Severe Weather Dampens Holiday Travel, Shopping
ALEX CHADWICK, host:
Back now with DAY TO DAY. This is one of the busiest travel days of the year, so don't look for a lot of cheer at the nation's airports. Denver is just re-opening after the blizzard. Holiday travelers all over the country are going to be feeling the ripple effects even after Christmas.
We're joined by MARKETPLACE's John Dimsdale. How is it out there, John?
JOHN DIMSDALE: Well, the airlines are asking people not even to come to the airport unless they've confirmed that their flight will be taking off. Even though your plans might not take you anywhere near Denver, your airplane could still be frozen on the ground there.
United Airlines alone has canceled 2,000 flights, so you can imagine the lines at counters and the busy signals when you try calling for information or rebooking. Some passengers can't get new flights to their destinations until next Wednesday, so there's going to be some disappointed families at Christmas dinner.

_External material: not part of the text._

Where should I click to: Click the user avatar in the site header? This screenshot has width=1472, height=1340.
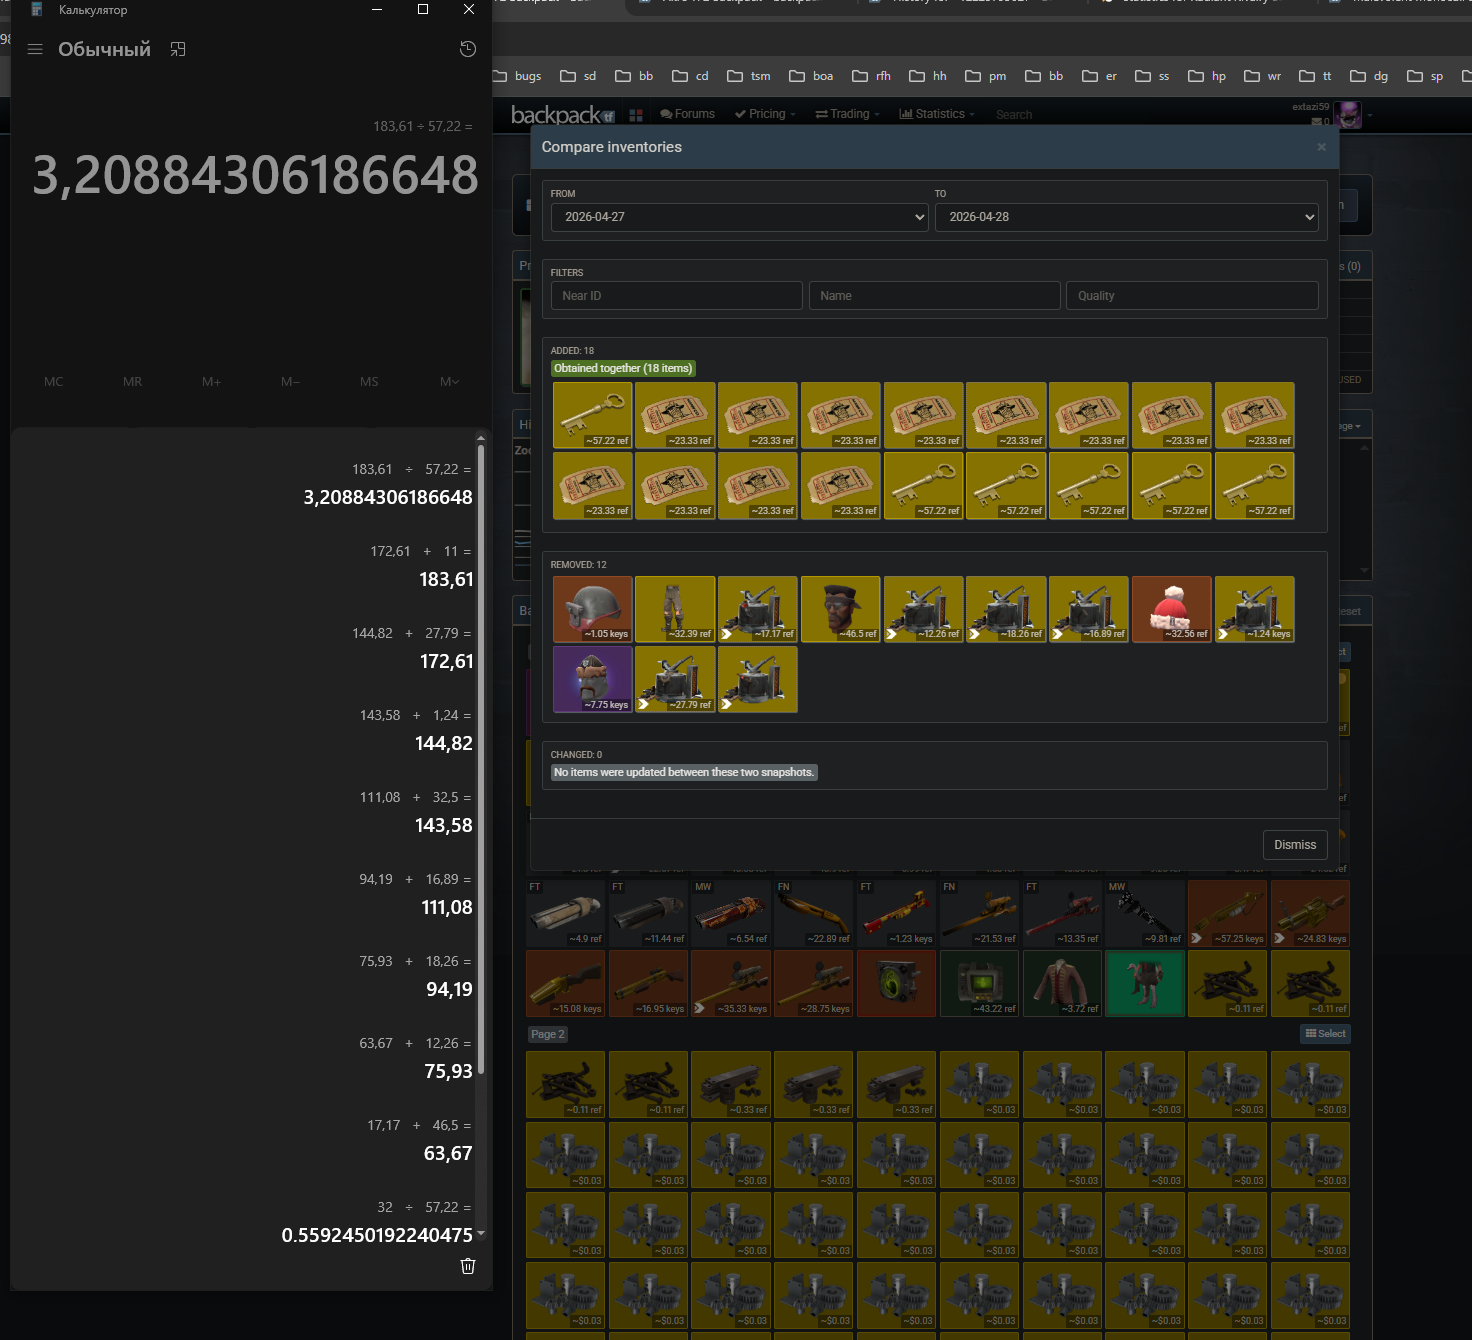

And it's not just here in the U.S. One of the biggest hubs in Europe, London's Heathrow Airport, has been socked in by thick fog for several days now, and it's not expected to lift until the weekend. So it's no better for travelers in Europe.
CHADWICK: With so much travel now and with so many airlines in financial trouble, you have to wonder about what this weekend is going to mean for their profits, all these complications.
DIMSDALE: Yeah. We've talked before about how the airlines cut back on flights to fill up their planes, but fewer empty seats makes it harder for people to find alternatives. This blizzard happened at the wrong time in the wrong place for United and Frontier, which will be hit with millions in lost revenue and extra expenses to re-route their passengers.
Estimates are United will lose about $10 million. Frontier, which recently lowered its earnings forecast from a break-even to a loss, could be hit almost as hard, and the Denver Airport will lose nearly a half a million in landing-fee revenue and have some horrendous extra overtime and plowing bills.
CHADWICK: Not good for the airlines or the passengers.
DIMSDALE: You know, in the old days, the airlines used to treat their passengers to meals and even hotel rooms when flights were delayed or canceled, but in today's cut-throat, cost-cutting competition, that just doesn't fit in the business model. Passengers have had to fend for themselves. They're turning airport corridors into dorm rooms. It sounds like it's going to be that way for a while.
Coming up later today on MARKETPLACE, a subject dear to our hearts: the history of radio. More specifically, the role music played in shaping modern radio and creating an industry. Have a good holiday, Alex.
CHADWICK: Thank you, John. We'll listen for that. John Dimsdale of public radio's daily business show MARKETPLACE from American Public Media.